Synopses & Reviews
Food, Morals and Meaning traces our complex relationship with food and eating and our preoccupation with diet, self-discipline and food guilt. Using our current fascination with health and nutrition, it explores why our appetite for food pleasures makes us feel anxious. This second edition includes an examination of how our current obsession with body size, especially fatness, drives a national and international panic about the obesity epidemic.
Focussing on how our food anxieties have stemmed from social, political and religious problems in Western history, Food Morals and Meaning looks at:
- the ancient Greeks' preoccupation with eating
- early Christianity and the conflict between the pleasures of the flesh and spirituality
- scientific developments in 18th and 19th Century Europe and our current knowledge of food
- the social organization of food in the modern home, based on real interviews
- the obesity epidemic and its association with moral degeneration
Based on the work of Michel Foucault, this original book explains how a rationalization food choice - so apparent in current programmes on nutrition and health - can be traced through a genealogy of historical social imperatives and moral panics. Food, Morals and Meaning is essential reading for those studying nutrition, public health, sociology of health and illness and sociology of the body.
Synopsis
First published in 2006. Food, Morals and Meaning examines our need to discipline our desires, our appetites and our pleasures at the table. However, instead of seeing this discipline as dominant or oppressive it argues that a rationalisation of pleasure plays a positive role in our lives, allowing us to better understand who we are. The book begins by exploring the way that concerns about food, the body and pleasure were prefigured in antiquity and then how these concerns were recast in early Christianity as problems of 'natural' appetite which had to be curbed.
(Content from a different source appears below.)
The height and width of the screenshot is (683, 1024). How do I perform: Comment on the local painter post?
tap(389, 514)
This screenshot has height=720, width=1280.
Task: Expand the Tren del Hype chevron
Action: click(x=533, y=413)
The following chapters discuss how scientific knowledge about food was constructed out of philosophical and religious concerns about indulgence and excess in 18th and 19th Century Europe. Finally, by using research collected from in-depth interviews with families, the last section focuses on the social organisation of food in the modern home to illustrate the ways that the meal table now incorporates the principles of nutrition as a form of moral training, especially for children. Food, Morals and Meaning will be essential reading for those studying nutrition, public health, sociology of health and illness and sociology of the body.